La notion de « décolonialité » se définit comme un processus à mettre en pratique sur tous les terrains et dans la pensée, non pas comme une pensée d’essentialisme stratégique mais de philosophie pragmatique et politique des relations et des singularités incluant des pratiques existentielles non anthropocentrées. L’anthropologie d’Escobar invite à accompagner des luttes territoriales en valorisant les savoirs locaux qui à la fois se transmettent des cosmovisions anciennes et s’inventent face aux violences d’États et de compagnies multinationales. Il appelle à la reconnaissance d’une pluralisation des mondes et des regards des « peuples territoires » contre ce qu’il appelle le « Monde-1 » produit par la modernité occidentale et capitaliste.
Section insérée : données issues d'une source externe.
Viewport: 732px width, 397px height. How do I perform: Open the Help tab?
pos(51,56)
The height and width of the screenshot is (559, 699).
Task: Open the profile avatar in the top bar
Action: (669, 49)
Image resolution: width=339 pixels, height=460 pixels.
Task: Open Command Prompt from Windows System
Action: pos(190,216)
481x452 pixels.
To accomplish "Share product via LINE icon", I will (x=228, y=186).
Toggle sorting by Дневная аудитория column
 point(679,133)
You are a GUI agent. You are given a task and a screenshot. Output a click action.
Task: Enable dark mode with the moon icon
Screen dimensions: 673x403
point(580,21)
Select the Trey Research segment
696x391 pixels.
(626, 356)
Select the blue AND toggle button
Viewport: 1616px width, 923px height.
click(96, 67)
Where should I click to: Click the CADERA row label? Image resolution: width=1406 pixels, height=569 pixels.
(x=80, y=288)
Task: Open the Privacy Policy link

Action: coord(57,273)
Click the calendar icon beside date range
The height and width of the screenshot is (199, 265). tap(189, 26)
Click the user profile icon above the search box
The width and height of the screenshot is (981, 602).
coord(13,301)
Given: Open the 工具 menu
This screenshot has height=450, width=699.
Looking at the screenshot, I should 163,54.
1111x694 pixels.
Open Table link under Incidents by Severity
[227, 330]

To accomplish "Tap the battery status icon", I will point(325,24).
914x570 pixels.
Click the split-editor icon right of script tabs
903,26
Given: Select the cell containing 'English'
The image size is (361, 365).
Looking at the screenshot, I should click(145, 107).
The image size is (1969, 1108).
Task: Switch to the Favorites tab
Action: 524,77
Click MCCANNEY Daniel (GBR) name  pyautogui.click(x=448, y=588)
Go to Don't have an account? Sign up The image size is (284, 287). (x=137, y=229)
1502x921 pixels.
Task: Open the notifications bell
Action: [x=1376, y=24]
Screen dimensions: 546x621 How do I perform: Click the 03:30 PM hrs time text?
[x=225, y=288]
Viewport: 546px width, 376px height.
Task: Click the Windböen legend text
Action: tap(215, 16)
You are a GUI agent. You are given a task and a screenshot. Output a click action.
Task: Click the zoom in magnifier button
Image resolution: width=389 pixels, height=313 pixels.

La réponse d’Escobar à l’univers monologique est le plurivers qui s’énacte (selon la notion de Varela) et les études des transitions qu’il déploie en trois volets :

  1. les études pluriverselles qui posent la question de tendances pluriverselles dans la théorie sociale et les universités ;
  2. les études de la transition qui envisagent les mouvements à la fois dans les Nord et dans les Sud (notamment contre l’extractivisme) ;
  3. le design ontologique et de transition, design communal (à partir du lieu, de nouveaux médias au service du plurivers) qu’Escobar a récemment développé dans de nouveaux travaux.10

Dans Sentir-penser la terre Escobar définit les études pluriverselles comme un projet politique de transformation épistémologique, sa conception des études pluriverselles qui « ne prétendent nullement se substituer aux études critiques sur le capitalisme et la modernité émanant de champs disciplinaires établis comme l’économie politique, les études culturelles ou l’écologie politique. Elles y ajoutent une autre approche celle de l’ontologie politique » dont l’objectif est de «  rendre visibles les autres manières de connaître et de faire monde qui existent sur la planète. Elles visent à faire entrevoir d’autres mondes, d’autres possibilités de réexistence » (p. 35). Pour Escobar les études pluriverselles « devront peut-être cheminer avec ces humains et ces non-humains – avec les Rêves de la Terre, des peuples et des mouvements sociaux – qui dans une profonde relationalité, persistent contre vents et marées à imaginer et à tramer d’autres mondes. » (p. 36).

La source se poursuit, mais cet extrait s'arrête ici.